Whether the intention is to achieve easier access to housing, smoking regulations, or safeguarding us when dealing with financial services, the inquiry often just stops at “what does the policy seek to achieve?” and looks no further.

Because smoking regulations are intended to safeguard public health and protect the rights of non-smokers, people generally throw their support behind it without regard to the real consequences and implications of those regulations.

With Johannesburg’s “inclusionary housing” policy, closer study is definitely needed because there is a snake in the grass – a cobra, in fact.

Pouring petrol on a fire to put it out is an example of what produces the “cobra effect” – something intended to solve a problem but makes it even worse.

The cobra effect is named after a government programme run in India that offered a bounty for every dead cobra. Entrepreneurs quickly saw an opportunity and started breeding the snakes. When the government caught on to this, they scrapped the programme, the entrepreneurs set the snakes free, and the cobra population increased. Government’s solution exacerbated a problem it sought to solve.

That is what the “inclusionary housing” policy will yield: intended to bring about more affordable housing, it will instead make housing more expensive for everyone, and reduce the amount of housing available, especially for the poor.

The policy seeks to compel new developments with more than 10 residential units to dedicate 20% of the total units to so-called inclusionary housing. These inclusionary units would be offered at a significant discount – rent control – and must comply with certain minimum standards.

On the face of it, these requirements seem reasonable in South Africa’s housing deficit context, but, on the back of the rent controls and lacklustre ‘incentives’ the policy provides for, the consequences are more likely to be devastating. Taken as a whole, the policy is not an incentive for high-density developments and, in many circumstances, will cause housing prices to rise rather than fall.

As Mark J Perry of the American Enterprise Institute writes, artificially restricting the amount of rent a landlord can charge for a unit creates another problem in the form of developers refusing to supply more rental housing in the future. Dr Thomas Sowell also writes: “Attractive and heady phrases like ‘open space,’ ‘smart growth’ and the like have accompanied land-use restrictions that made the cost of land rise in many places to the point where it greatly exceeded the cost of the homes built on the land.”

With the new Johannesburg policy, smaller developers will be the ones hit hardest. This will drive the price of existing housing up.

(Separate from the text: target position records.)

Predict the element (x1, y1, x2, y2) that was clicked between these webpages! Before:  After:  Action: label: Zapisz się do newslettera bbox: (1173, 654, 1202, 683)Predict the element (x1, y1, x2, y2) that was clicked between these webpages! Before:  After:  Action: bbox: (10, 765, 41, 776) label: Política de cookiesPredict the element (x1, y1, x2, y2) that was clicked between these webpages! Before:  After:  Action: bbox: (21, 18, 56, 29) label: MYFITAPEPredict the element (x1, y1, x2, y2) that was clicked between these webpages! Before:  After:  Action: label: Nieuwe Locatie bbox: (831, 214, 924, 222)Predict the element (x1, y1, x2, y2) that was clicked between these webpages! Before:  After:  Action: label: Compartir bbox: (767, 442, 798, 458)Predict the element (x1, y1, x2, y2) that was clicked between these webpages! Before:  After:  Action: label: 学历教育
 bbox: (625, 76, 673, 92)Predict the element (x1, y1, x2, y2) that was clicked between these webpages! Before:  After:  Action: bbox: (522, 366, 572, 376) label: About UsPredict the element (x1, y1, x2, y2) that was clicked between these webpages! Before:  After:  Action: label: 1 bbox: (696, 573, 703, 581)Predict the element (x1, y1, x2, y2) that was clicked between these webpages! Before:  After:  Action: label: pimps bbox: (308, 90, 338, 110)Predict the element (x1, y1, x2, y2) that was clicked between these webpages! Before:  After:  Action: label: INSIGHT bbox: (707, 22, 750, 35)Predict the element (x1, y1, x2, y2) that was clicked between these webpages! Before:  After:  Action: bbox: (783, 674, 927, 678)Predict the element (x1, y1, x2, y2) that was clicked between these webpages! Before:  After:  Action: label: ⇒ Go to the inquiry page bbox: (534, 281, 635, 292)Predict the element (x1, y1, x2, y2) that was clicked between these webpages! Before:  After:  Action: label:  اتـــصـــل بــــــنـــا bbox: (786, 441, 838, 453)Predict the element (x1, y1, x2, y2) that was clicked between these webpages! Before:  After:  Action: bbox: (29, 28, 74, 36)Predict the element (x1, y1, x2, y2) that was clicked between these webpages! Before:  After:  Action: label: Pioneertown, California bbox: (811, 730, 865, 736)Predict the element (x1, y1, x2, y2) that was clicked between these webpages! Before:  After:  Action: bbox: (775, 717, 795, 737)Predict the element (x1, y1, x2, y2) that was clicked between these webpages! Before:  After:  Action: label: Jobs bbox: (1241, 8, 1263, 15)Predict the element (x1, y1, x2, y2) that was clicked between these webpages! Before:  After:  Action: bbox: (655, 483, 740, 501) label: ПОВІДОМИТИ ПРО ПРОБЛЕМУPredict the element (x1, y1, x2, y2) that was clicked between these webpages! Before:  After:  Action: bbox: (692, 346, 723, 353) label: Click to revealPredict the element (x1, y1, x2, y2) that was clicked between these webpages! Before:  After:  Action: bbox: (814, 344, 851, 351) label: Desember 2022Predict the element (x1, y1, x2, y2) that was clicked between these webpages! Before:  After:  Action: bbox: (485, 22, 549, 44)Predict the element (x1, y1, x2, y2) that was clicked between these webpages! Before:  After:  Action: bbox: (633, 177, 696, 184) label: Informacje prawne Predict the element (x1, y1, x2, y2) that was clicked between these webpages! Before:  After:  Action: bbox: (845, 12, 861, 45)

The vacuum left in the industry will put more pressure on government housing in the form of informal settlements or RDP houses. It may, conceivably, also lead to a greater propensity to illegally occupy inner city buildings as affordable housing becomes less obtainable.

It is also conceivable that low-density housing will become more popular in the wake of this policy, with small developers building nine, expensive, free-standing houses rather than ten or more dense units.

This will increase urban sprawl and thus create new infrastructure obligations for government, not to mention the fact that it goes against Johannesburg’s policy of favouring high-density developments.

There are better ways to secure affordable housing for low-income households than forcing private developers who have not infringed on anyone’s rights (and thus are not deserving of the kind of punishment envisaged in the policy) into unprofitable and risky ventures.

These alternatives include, for instance, incentivising (rather than forcing) developers to build affordable housing and relaxing or abolishing onerous town planning laws that make it difficult for developers to cater to low-income households. The latter can be partly achieved by making it easier for developers to re-zone plots for high-density developments.

The housing crises facing many of the United States’ cities today is largely the result of decades of inclusionary housing policies that had the opposite effect of what they intended. Those policies led to fewer housing schemes as developers opted instead to build office or commercial spaces, or low-density housing for wealthy households. South Africa will do well to avoid making the same mistakes.

History has shown that a free market with voluntarily-interacting people is the best way to produce affordable housing, and undue government interference in this process simply distorts market signals and leads to easily-avoidable problems.